At least nine people were found dead in Australia after storms and floods in the eastern part of the country caused power outages and damaged infrastructure over the Christmas holiday period, the authorities said.

The extreme weather this week has mainly affected people in the eastern states of Queensland and Victoria. Even as rainfall tapered on Wednesday, search and rescue operations continued in flooded areas, and power crews were trying to restore electricity to tens of thousands of homes.

“While many Australians are enjoying their well-earned holidays, our essential services and emergency personnel are working grueling shifts to keep the lights on and to keep us safe,” Prime Minister Anthony Albanese said on social media.

Here’s what we know.

Two weeks ago, a storm that ripped through the coastal city of Brisbane, Queensland’s state capital, left at least one person dead.
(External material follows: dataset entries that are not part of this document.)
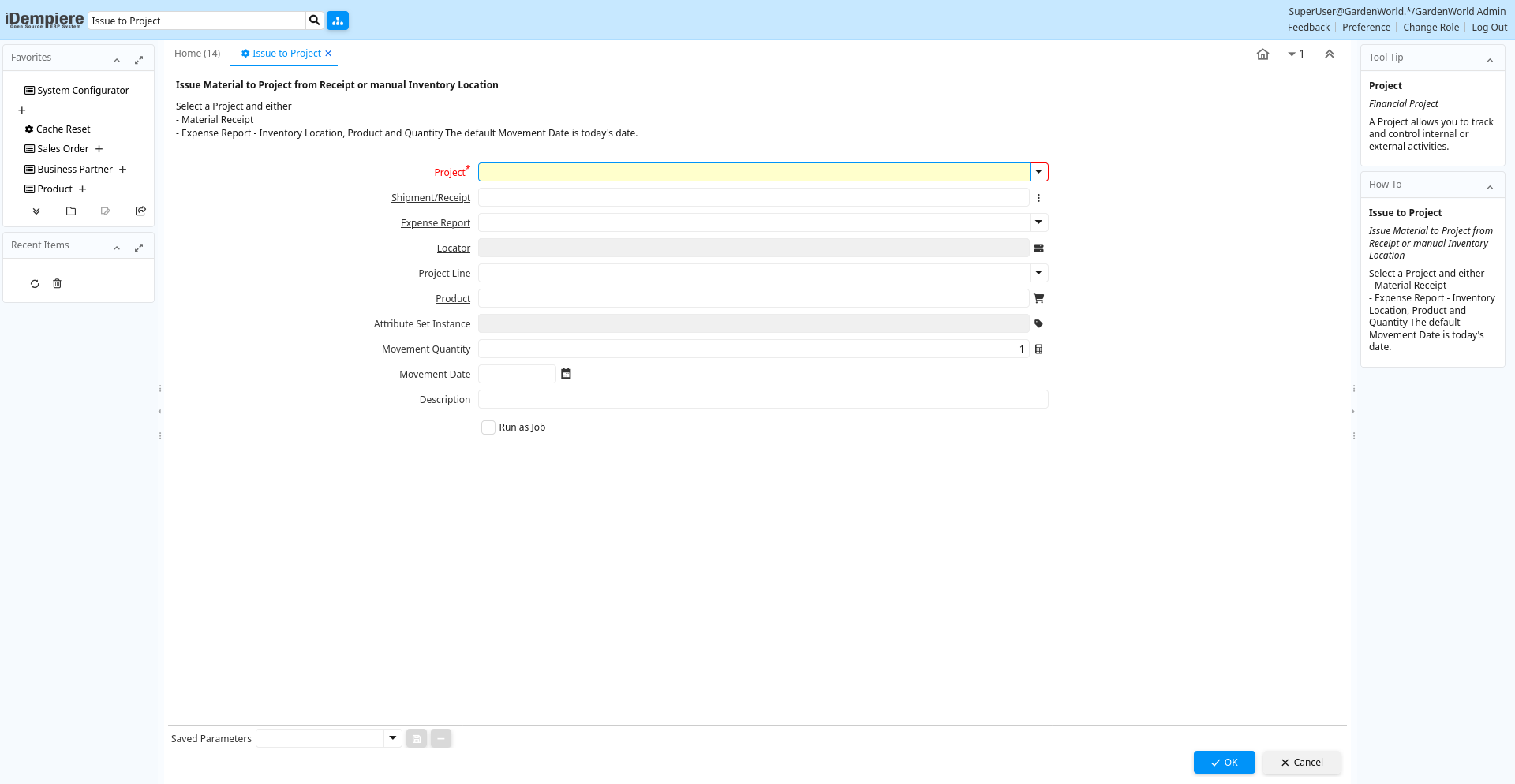Image resolution: width=1515 pixels, height=784 pixels.
Task: Click the Attribute Set Instance tag icon
Action: point(1038,323)
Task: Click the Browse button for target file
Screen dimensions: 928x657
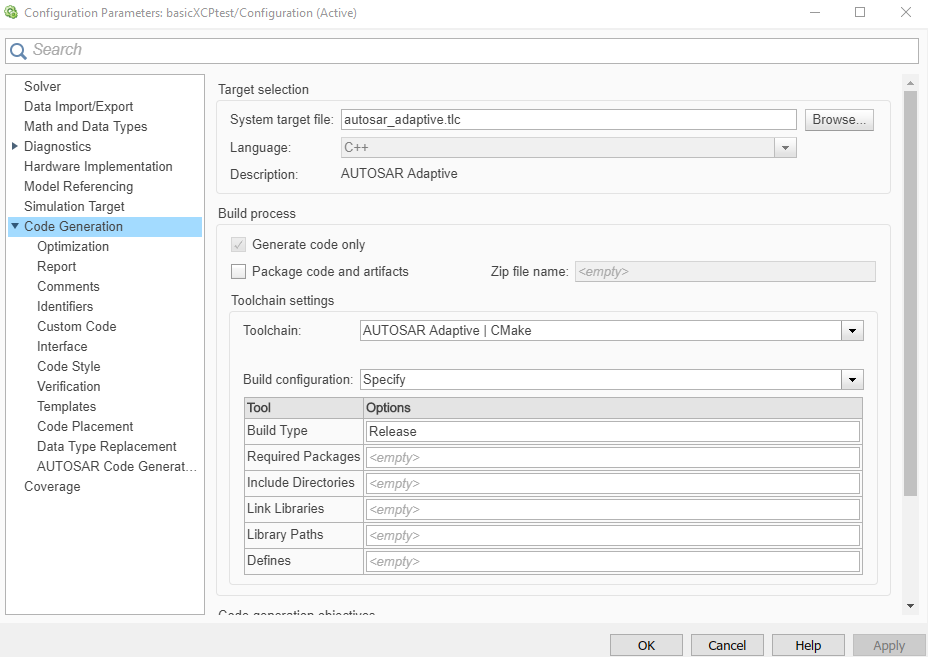Action: pos(840,120)
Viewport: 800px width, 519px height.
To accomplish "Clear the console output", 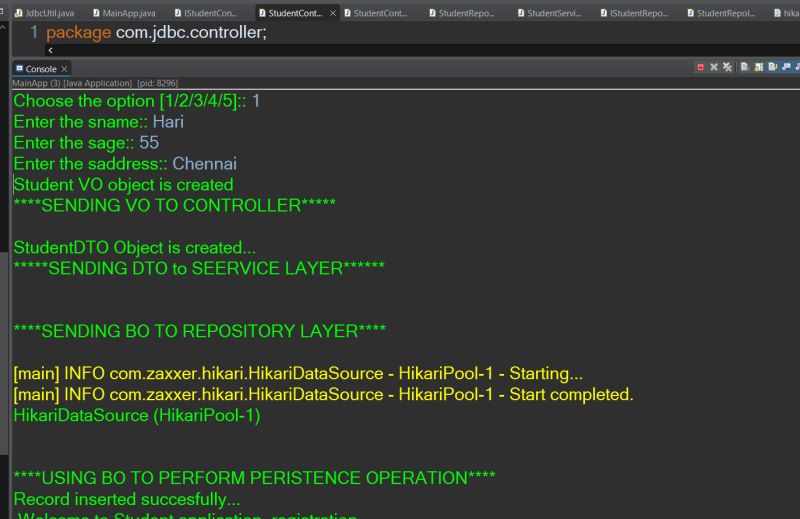I will 745,68.
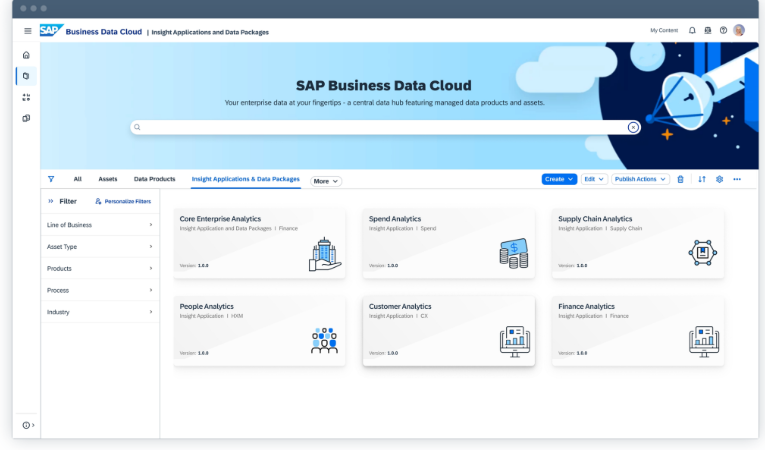Click the trash delete icon
Screen dimensions: 765x450
pyautogui.click(x=681, y=180)
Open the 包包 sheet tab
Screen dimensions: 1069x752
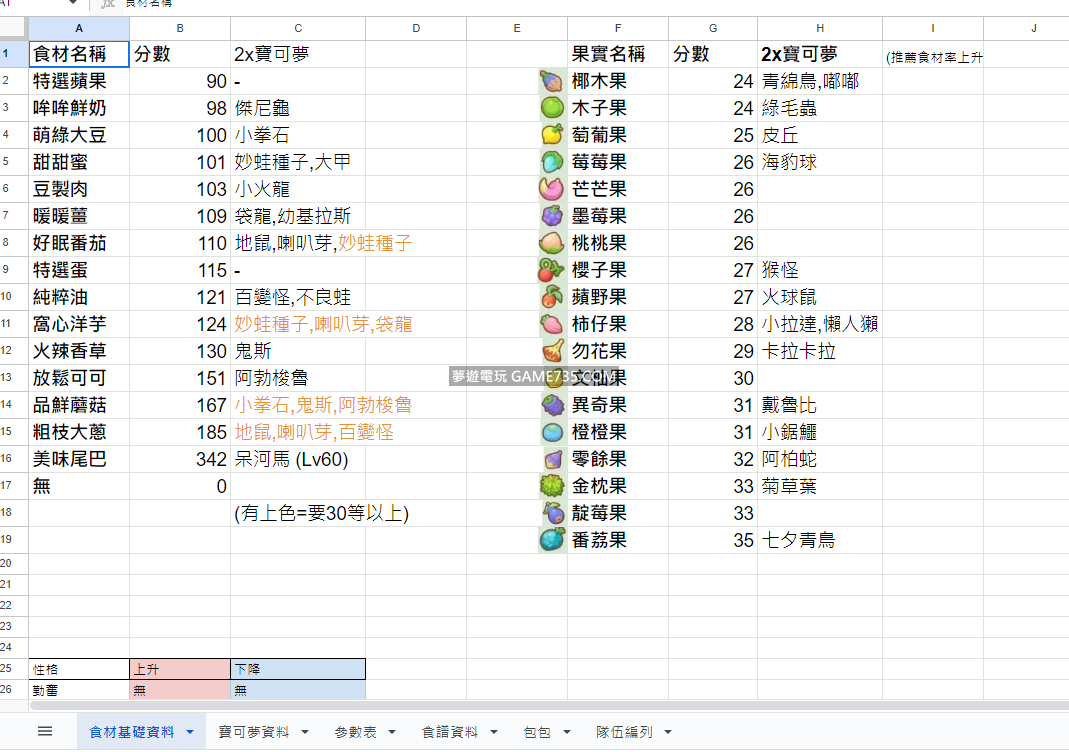537,732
But this week’s extreme weather — three or more inches of rain fell in parts of Queensland over a 24-hour period ending Wednesday morning — was even more deadly.

The Queensland authorities have linked at least seven deaths to the storms, including a woman killed by a falling tree in Gold Coast on Monday and three men whose bodies were found after motorboat carrying 11 people overturned on Tuesday in Moreton Bay, near Brisbane. (The other eight people were rescued.)
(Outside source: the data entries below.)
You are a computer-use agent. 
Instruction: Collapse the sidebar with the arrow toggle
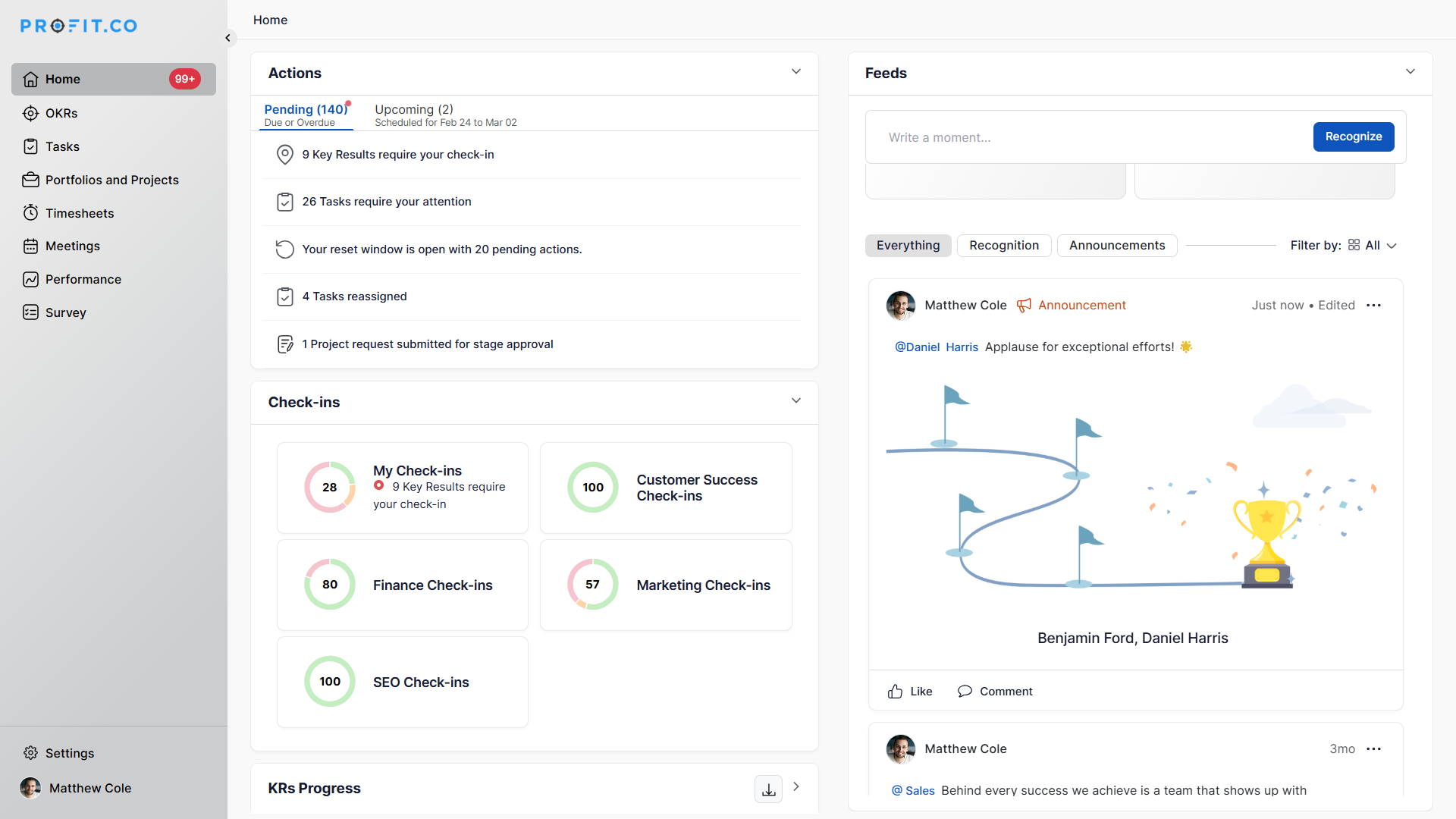click(x=228, y=38)
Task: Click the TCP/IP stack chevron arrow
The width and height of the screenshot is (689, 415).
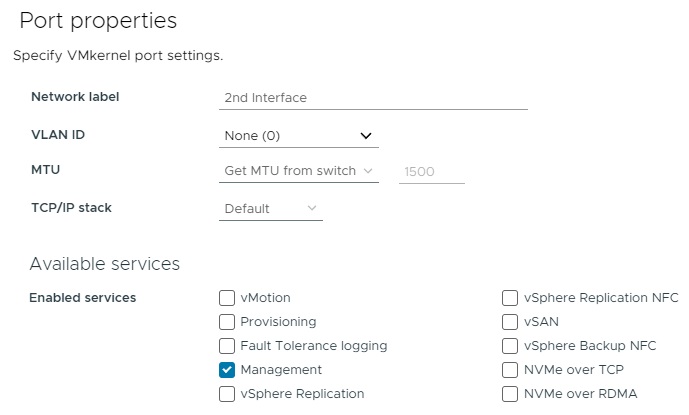Action: click(312, 208)
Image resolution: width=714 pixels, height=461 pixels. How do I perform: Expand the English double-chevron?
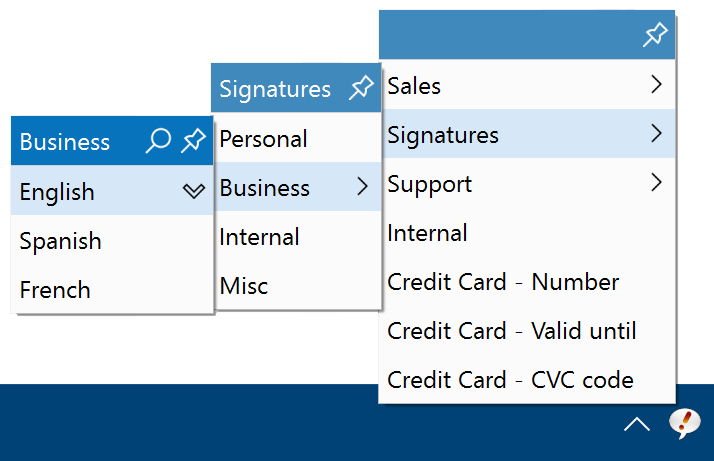coord(194,190)
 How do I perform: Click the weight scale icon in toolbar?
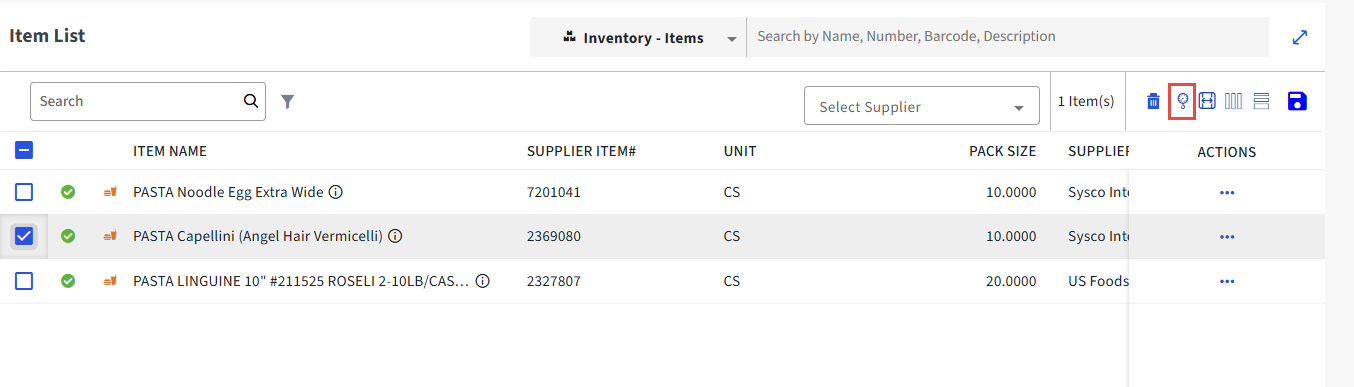tap(1182, 101)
Emergency workers also found the bodies of two women during a search operation in a flooded river north of Brisbane, as well as the body of a nine-year-old girl who had gone missing during flooding in a suburb south of the city, the police said on Wednesday.

More than 60,000 electricity customers were still without power in southeastern Queensland on Wednesday, according to the energy utility Energex. And in Gold Coast, a city south of Brisbane, the mayor said that heavy rain and high winds had damaged about 1,400 homes, toppled trees and power lines, and disrupted the water supply.
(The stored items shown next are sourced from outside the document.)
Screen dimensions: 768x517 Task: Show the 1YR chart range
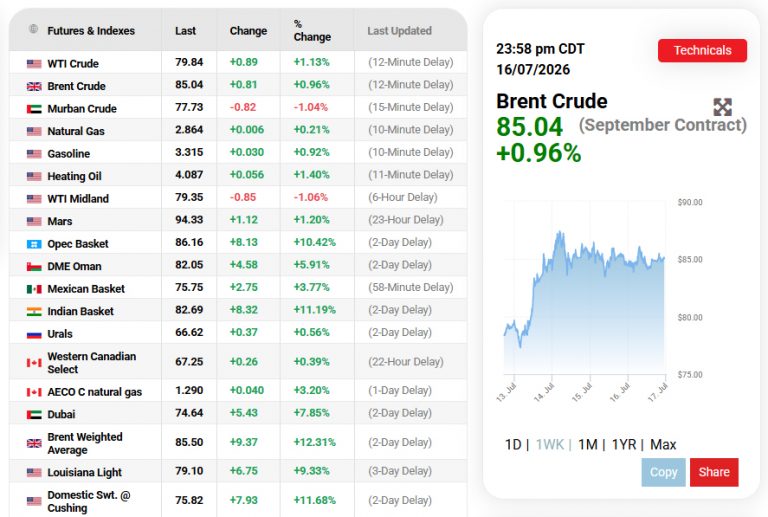click(624, 445)
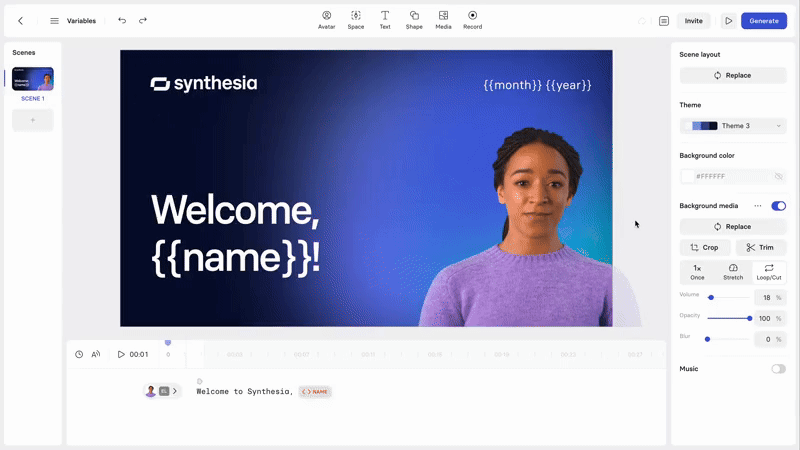Select the Space tool icon
Screen dimensions: 800x450
[356, 20]
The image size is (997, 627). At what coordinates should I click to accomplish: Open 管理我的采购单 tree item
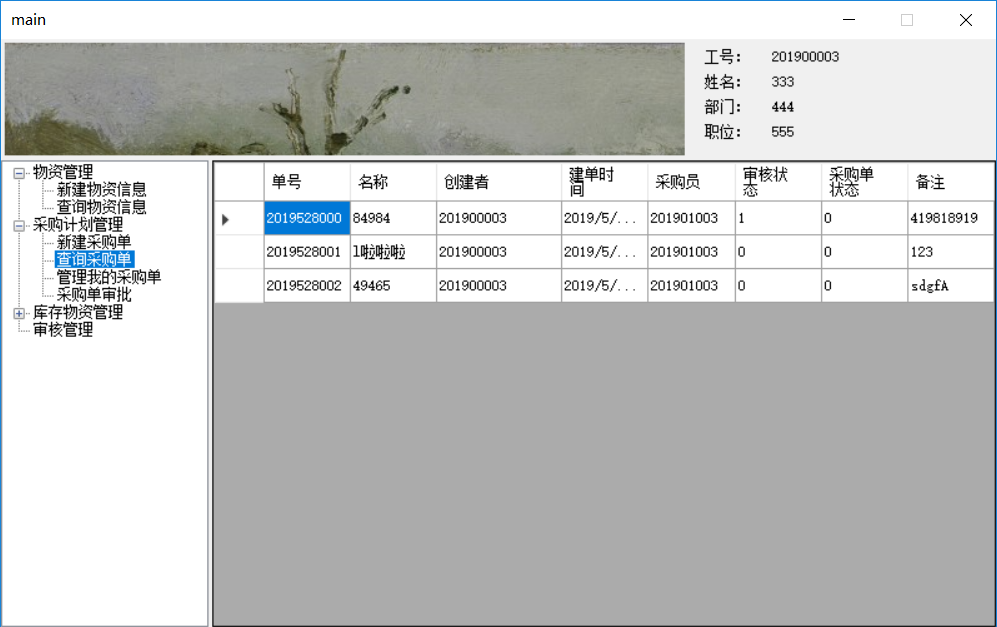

The weather system that caused the storms in Queensland, a state that spans more than a fifth of Australia, was clearing on Wednesday night. But heat wave conditions were expected in some areas of Thursday and Friday, along with another possible round of thunderstorms over the weekend.

The storms this week also caused damage and death in the southeastern state of Victoria, which includes Melbourne.

Two people died when a campground about 200 miles east of Melbourne flooded on Tuesday, the local news media reported. The police confirmed one of the deaths, saying that several vehicles in the campground area were underwater when emergency workers arrived.

Separately, a woman and her dog were rescued on Tuesday after being swept downstream in a river that runs near Melbourne. Neither was seriously injured.

Several flood watches and warnings remained in effect across Victoria late Wednesday, even as rainfall in the area tapered, according to Australia’s Bureau of Meteorology.

Not every extreme weather event can be immediately attributed to global warming, but scientists have repeatedly warned that heating up the planet will bring more heat, wildfires, droughts and intense rainfall, among other things. An additional risk these days is that El Niño, a natural weather pattern that can play out over several years, will further aggravate weather extremes around the world.

Australia has already faced a lot of extreme weather in recent months, including a very dry early autumn, a wetter-than-average November and an early-arriving tropical cyclone in December.

Now, as summer begins in the Southern Hemisphere, Australia is heading into wildfire season. Experts say it could prove to the worst for the country since the deadly blazes of 2019 and 2020, which killed hundreds of people and left tens of thousands of acres charred.